EXERCISE PROMPT - Whenever the word "step" appears in a line of the data below, copy that line.

Collected data entries -
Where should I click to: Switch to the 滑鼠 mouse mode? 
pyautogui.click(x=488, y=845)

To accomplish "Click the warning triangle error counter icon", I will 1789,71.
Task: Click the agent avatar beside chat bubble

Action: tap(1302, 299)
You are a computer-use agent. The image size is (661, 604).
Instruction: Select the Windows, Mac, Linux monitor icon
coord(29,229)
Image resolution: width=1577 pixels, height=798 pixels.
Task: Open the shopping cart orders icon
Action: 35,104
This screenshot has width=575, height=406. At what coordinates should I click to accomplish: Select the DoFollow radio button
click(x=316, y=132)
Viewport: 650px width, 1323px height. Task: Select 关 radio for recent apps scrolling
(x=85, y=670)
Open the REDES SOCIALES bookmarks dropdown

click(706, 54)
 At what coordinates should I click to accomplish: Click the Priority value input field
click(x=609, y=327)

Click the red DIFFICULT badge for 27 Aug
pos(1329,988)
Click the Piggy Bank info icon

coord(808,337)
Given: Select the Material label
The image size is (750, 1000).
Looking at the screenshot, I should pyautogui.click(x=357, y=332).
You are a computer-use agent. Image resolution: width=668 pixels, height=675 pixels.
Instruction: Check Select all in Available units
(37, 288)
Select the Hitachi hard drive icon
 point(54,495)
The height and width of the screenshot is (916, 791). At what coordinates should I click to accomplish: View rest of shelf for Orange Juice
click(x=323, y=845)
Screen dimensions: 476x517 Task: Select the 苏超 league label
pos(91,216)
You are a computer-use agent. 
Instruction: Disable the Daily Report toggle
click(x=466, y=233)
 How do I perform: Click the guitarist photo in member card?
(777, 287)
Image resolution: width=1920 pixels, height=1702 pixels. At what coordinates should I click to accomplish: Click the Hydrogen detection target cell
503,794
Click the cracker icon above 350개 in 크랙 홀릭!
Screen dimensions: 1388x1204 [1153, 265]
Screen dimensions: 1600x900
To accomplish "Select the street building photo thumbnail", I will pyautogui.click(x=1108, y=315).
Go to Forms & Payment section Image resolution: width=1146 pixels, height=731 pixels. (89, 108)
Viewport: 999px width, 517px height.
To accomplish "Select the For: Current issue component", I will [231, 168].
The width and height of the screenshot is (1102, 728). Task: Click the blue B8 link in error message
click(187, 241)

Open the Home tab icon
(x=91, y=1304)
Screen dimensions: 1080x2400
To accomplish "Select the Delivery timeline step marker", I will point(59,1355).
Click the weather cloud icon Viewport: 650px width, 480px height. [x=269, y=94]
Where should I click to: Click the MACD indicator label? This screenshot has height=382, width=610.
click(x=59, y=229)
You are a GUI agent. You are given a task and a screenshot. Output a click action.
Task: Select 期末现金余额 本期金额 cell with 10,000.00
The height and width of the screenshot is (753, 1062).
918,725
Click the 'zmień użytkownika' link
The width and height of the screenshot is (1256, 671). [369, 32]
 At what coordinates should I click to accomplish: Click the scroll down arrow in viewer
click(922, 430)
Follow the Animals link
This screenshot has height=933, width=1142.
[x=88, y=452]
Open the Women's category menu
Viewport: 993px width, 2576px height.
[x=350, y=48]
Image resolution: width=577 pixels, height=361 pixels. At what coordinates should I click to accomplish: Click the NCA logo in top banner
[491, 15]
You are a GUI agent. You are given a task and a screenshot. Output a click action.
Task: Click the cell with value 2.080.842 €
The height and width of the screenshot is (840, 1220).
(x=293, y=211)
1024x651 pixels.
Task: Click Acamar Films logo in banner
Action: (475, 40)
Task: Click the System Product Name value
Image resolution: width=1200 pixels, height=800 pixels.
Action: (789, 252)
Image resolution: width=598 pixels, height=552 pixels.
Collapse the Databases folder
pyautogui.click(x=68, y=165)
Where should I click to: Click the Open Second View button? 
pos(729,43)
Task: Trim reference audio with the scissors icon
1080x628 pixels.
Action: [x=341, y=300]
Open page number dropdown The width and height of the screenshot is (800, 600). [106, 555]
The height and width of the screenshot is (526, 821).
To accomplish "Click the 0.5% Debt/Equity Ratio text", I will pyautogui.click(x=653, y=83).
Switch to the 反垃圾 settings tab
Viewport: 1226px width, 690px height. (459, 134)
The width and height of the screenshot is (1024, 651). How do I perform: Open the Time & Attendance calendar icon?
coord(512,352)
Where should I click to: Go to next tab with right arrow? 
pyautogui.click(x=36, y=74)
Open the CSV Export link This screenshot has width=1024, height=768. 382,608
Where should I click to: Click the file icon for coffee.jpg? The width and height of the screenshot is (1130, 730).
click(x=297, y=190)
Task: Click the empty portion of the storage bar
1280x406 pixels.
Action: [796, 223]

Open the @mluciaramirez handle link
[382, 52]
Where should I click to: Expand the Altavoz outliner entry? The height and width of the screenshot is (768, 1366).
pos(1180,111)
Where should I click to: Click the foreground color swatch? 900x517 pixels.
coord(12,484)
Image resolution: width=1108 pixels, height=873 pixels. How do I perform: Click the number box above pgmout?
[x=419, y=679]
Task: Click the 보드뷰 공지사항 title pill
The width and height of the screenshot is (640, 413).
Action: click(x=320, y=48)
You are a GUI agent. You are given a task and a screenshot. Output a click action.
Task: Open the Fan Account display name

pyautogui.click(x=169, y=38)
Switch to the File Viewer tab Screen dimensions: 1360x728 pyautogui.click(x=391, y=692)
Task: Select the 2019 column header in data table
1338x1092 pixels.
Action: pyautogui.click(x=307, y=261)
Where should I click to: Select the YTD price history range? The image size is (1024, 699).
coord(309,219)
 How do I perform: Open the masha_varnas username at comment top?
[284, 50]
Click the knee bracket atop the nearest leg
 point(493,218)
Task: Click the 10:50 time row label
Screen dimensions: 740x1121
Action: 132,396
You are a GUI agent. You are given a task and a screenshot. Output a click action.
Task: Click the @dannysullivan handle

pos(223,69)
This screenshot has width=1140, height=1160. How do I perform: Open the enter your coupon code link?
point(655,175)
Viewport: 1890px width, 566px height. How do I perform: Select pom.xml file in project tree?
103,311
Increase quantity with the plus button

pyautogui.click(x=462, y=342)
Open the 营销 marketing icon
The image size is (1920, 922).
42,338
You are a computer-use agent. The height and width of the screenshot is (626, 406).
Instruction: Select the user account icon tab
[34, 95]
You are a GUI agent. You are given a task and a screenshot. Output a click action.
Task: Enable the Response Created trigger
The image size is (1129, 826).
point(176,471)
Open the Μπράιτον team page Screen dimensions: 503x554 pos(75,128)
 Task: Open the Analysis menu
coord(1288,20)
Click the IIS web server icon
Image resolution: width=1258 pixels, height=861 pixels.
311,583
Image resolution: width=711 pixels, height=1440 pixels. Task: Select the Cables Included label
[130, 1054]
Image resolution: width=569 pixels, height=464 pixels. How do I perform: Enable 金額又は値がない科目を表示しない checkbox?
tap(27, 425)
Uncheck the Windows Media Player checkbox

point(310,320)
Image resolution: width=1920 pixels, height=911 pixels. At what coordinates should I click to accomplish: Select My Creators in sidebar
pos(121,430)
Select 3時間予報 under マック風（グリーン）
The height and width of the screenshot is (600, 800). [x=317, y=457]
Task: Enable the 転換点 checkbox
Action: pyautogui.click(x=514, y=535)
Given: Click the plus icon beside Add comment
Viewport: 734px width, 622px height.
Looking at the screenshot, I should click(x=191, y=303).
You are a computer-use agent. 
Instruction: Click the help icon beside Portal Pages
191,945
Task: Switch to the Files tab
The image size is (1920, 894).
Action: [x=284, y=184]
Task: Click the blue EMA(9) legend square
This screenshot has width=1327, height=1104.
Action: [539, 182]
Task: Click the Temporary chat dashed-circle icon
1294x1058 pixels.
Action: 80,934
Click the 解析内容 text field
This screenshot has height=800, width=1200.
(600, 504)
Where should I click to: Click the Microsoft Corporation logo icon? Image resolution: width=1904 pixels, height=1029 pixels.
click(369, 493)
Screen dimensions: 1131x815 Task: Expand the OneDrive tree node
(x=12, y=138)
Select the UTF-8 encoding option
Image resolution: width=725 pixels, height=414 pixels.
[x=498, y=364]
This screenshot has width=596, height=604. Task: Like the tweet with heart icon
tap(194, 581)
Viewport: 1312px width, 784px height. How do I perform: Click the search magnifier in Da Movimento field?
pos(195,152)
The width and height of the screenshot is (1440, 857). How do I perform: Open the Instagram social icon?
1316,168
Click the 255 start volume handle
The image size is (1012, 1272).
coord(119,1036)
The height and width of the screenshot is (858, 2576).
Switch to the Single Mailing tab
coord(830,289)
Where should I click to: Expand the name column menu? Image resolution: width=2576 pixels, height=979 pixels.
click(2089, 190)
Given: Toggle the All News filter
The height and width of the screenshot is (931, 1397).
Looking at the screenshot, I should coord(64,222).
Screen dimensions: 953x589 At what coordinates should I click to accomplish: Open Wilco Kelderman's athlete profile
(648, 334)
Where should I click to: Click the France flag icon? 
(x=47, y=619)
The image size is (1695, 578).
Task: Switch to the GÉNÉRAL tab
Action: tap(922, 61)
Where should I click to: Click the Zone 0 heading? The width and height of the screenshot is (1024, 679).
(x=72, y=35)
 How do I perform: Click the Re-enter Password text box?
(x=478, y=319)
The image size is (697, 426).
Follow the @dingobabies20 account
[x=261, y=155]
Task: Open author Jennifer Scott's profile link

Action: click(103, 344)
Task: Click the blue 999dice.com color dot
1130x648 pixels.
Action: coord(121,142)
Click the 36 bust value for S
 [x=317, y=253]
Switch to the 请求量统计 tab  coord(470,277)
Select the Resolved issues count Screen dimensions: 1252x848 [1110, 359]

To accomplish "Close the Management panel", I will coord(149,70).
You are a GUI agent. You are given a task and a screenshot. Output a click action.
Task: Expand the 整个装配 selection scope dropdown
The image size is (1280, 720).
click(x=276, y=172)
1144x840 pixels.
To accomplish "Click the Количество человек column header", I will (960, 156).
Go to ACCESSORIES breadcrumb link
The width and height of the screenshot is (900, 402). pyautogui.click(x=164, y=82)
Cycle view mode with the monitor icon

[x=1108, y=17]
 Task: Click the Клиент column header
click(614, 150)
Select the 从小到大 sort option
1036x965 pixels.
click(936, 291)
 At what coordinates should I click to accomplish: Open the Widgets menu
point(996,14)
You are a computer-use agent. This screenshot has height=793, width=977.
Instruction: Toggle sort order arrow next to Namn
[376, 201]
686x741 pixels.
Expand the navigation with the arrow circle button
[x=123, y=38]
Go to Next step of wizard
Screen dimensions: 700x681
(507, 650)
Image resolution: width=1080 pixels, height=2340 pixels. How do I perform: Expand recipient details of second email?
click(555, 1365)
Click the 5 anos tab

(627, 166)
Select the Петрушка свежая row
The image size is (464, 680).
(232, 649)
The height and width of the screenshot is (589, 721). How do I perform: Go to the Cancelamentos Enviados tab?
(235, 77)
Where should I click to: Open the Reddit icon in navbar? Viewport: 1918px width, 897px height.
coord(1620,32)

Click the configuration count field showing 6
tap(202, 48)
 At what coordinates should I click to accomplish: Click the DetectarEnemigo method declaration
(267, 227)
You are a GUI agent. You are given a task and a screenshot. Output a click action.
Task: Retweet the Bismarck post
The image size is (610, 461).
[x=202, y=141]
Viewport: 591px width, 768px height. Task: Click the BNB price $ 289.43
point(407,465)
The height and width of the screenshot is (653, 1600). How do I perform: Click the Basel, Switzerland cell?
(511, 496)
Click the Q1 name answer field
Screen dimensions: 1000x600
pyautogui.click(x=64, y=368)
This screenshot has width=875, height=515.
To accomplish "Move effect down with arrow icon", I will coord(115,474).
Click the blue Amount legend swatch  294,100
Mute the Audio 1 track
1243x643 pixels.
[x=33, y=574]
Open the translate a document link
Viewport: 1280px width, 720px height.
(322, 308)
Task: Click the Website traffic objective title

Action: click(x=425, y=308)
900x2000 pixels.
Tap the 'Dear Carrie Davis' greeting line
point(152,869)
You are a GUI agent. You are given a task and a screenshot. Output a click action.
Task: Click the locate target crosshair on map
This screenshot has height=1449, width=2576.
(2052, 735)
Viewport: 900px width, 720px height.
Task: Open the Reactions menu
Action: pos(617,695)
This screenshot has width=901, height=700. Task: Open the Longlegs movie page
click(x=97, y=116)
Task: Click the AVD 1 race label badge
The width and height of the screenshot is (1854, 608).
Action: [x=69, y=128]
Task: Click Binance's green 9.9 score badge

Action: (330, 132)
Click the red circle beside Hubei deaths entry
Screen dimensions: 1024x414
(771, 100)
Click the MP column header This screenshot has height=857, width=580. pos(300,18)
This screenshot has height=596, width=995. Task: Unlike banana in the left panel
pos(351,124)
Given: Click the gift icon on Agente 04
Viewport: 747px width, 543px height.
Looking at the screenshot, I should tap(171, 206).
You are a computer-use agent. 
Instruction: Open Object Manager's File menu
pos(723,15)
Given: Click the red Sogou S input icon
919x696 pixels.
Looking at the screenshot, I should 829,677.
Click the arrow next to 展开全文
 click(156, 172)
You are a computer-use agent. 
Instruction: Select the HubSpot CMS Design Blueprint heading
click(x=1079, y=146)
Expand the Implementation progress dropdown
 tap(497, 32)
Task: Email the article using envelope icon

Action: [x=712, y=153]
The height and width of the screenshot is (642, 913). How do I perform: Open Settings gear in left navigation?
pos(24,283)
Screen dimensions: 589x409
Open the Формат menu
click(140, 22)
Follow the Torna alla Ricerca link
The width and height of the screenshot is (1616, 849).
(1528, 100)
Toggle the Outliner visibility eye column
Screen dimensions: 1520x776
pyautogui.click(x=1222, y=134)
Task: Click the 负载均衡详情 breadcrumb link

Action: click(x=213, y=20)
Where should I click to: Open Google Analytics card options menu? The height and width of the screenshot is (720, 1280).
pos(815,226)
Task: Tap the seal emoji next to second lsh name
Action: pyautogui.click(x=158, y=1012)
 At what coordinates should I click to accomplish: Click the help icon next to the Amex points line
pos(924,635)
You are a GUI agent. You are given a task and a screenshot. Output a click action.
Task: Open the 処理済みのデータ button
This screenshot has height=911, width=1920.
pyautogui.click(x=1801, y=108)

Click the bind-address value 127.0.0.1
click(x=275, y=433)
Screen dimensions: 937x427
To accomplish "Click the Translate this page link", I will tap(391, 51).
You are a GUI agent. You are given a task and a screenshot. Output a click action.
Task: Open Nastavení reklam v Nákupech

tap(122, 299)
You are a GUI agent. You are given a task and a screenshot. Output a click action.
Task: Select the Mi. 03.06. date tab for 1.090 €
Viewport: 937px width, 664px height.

RESULT FOR THIS TASK -
To accomplish "Select the Delivery timeline step marker", I will point(59,1355).
Go to Next step of wizard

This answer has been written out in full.